Avalon Gardens: Finally, Real Urbanism in Alpharetta

I generally like to keep my longer posts focused on Roswell but I couldn't pass on this one due to the impact it will have on new urbanism in North Fulton.  Unless you have been living under a rock, you already know that Avalon will bring true mixed-use to Alpharetta.  We have seen the renderings and videos of the commercial and apartment section of Avalon but we haven't gotten a clear picture on what the homes in Avalon will look like.

Recently, I had the opportunity to take a look at the plans for Avalon Gardens, the residential portion of the Avalon project put together by Monte Hewett Homes (builder) and Lew Oliver Inc (designer).  Monte Hewett Homes has a couple projects in North Fulton, Heatherton in Roswell and Lake Haven in Milton.  Both of these are very nice and are quality product but lack good urbanism. However, the addition of Lew Oliver to the equation is what sets the design apart.  Lew Oliver is a renowned local designer and town planner.  Locally, he put together the Milton Crabapple Master Plan Visioning Study (pdf) which promises to expand upon the walkability and sense of place that already exists in that area.  This team should deliver a high quality product combined with top notch placemaking that is unparalleled in North Fulton.

Up front, it is obvious that Avalon Gardens will quickly blow any new development in North Fulton away in terms of walkability.  In terms of placemaking, it looks to be a cross between Vickery Village and Rosemary Beach. In my opinion, there are three things that set Avalon Gardens apart.  Those are Proximity, Design and Housing Options. 

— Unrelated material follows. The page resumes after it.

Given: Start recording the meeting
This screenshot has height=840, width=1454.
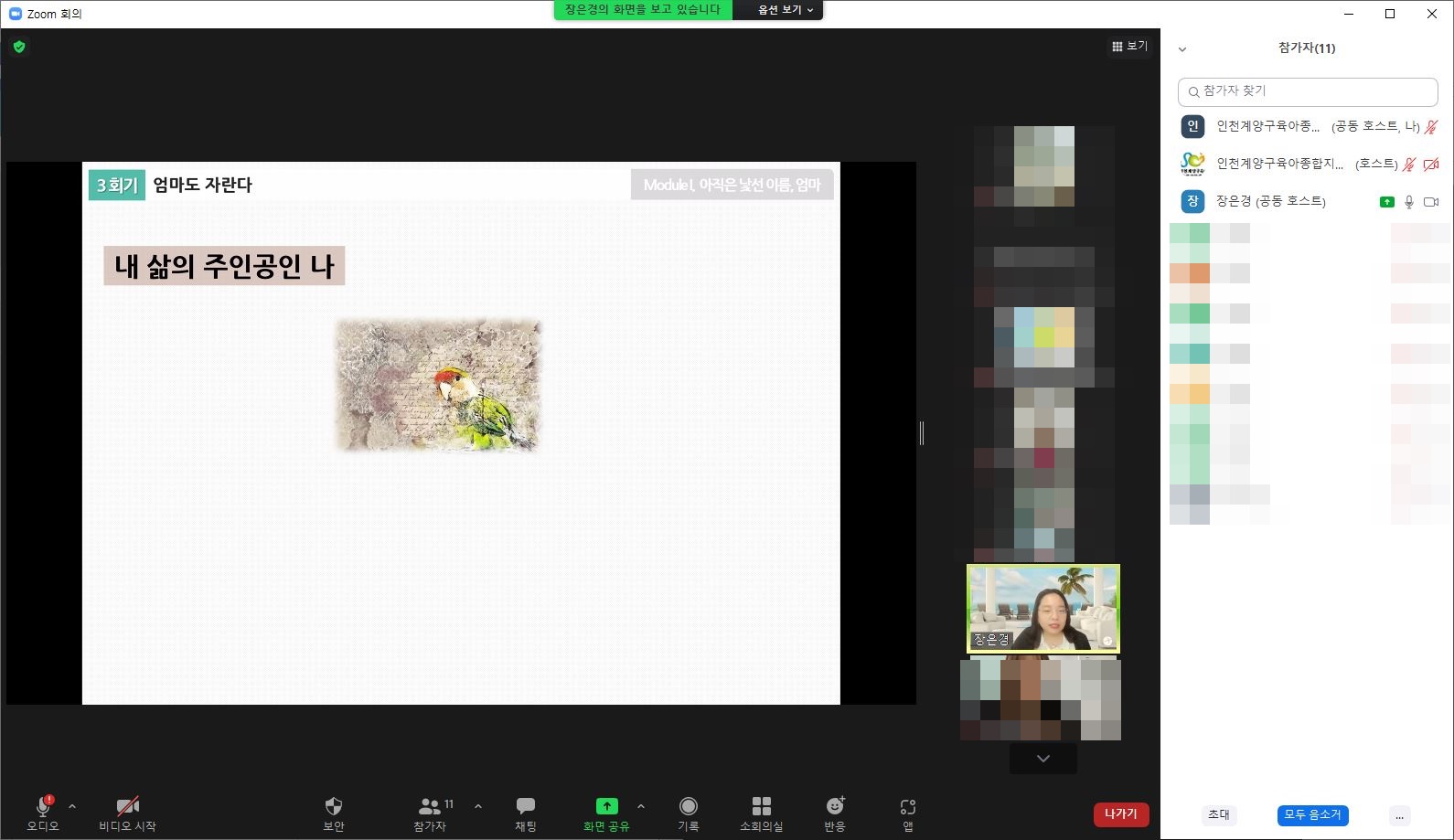Looking at the screenshot, I should click(688, 813).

The first differentiator, proximity to amenities, sets Avalon Gardens apart from virtyally every development in north Atlanta.  This will be one of the only places in the outer burbs where someone will be able to live in a place that doesn't require them to get into a car to make most of their daily trips.  The commercial side will have a grocery store, dining options and entertainment options.  There is even the possibility that people will be able to live in the same neighborhood that they work.  WHAT?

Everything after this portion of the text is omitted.